When we at EARMILK found out we had a chance to sit down with Howard and Guy Lawrence, the two brilliant young men behind Disclosure, we had a slight geek-out moment. They've made it big with their recent debut album, Settle, bringing catchy UK garage to the mainstream, while still keeping the twenty-something year old trendsetters on the internet buzzing about their every move. Hitting number one in the UK? Check. Sold out shows and over-crowded festival sets? Check. The future seems high for them, and the two boys gave us some of their time to talk to us before their set on the first day of HARD Summer Music Festival.
Earmilk: First off, thank you guys for taking the time to talk with us. Can you talk a little bit about the artwork that's become synonymous with your brand? Have you always had it?
Howard Lawrence: We've always had it. It was drawn by a friend of our manager's. She would go to all of our shows. We just thought it was cool, and on the sound cloud we started testing it and people seemed to really like it. We started pasting it on the faces of the singers on our tracks, then eventually putting it on ourselves.
EM: In terms of your performances, do you prefer the live setup or your DJ sets?

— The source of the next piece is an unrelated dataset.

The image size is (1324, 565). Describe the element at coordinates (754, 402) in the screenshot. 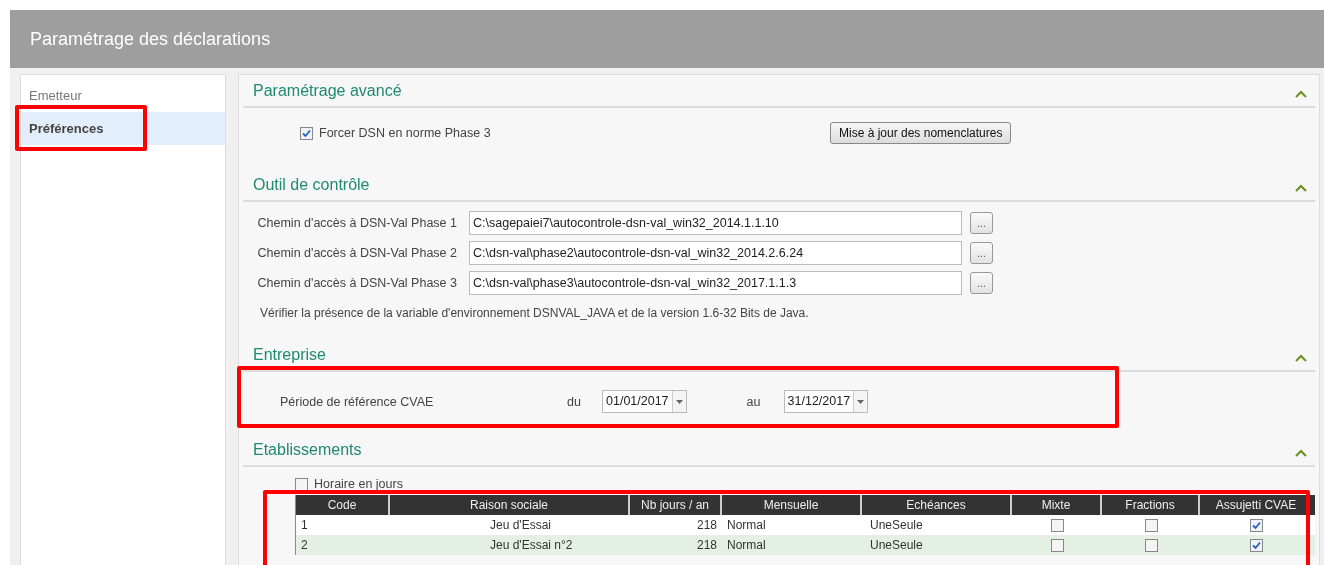

I see `field-label: au` at that location.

HL: We generally always DJ at clubs just because there isn't enough room for our live show, but we, as a group, are a live act.
EM: Are you planning any changes for your setup?
HL: Definitely. We've been developing it over the past couple of years. It's a massive step up from the last six months. We've added a lot of production and the setup is just much bigger in general, but the gist of it all is we play live instruments.
EM: Can you give us a quick layout of what each of you do when you play.
HL: I play all the chords and sub, bass guitar, and a bit of singing. Guy does most of the drums and a bit of sampling.
EM: We heard you guys have a bit of a hip-hop influence; caught that J-Dilla sample in "Grab Her!" Do you have any plans for hip-hop collaborations in the future?
Guy Lawrence: At the moment, we haven't been writing much at all. We've just been touring for so long now, and will continue to do so for the rest of the year so there's not a lot of writing going on right now. In the future, we definitely want to work with rappers over our stuff, not really hip-hop. I've listened to hip-hop all my life, so we'll definitely get involved at some stage.
EM: Who are your biggest influences, hip-hop wise?
GL: J-Dilla is probably the main one. DJ Premiere is up there, as well. It's mainly all the acts associated with that type of sound. People like Busta Rhymes and Gang Starr, but also D'Angelo and Erykah Badu and the neo-soul stuff are a big part of it.
EM: One of the things we've noticed is that you're music started out less lyrical but has evolved into more vocal-focused productions. Do you think that helped resonate with a bigger crowd?
GL: Yeah, probably. We didn't change to get more fans or become more famous, it was just a natural progression. We started out making, not really "experimental", but just more club-based instrumental music. We did that and now we're moving on to the next thing. We wanted to do something with a bit more pop influence, something with more vocal and melody writing as opposed to just making beats.
EM: Is there anybody you guys want to work with, specifically?
GL: A lot of rappers and vocalists, but we're not really writing right now.
EM: What's your opinion on the DJ Mag Top 100? Do you think it will be as influential in the future as it has been in recent years?
GL: The chart? Or…
HL: The Top 100 list of DJs
GL: I've never looked at it so it's not influential for me in any way. I judge DJs on their performance, not on what a magazine says. Are we in it? I don't think we are.
EM: People are free to nominate whoever they want.
GL: Oh, is it going on right now?
EM: It may have closed, we don't specifically.
GL: [laughs] We're kind of unaware.
EM: Thanks, guys! Good luck on your set today. Looking forward to it.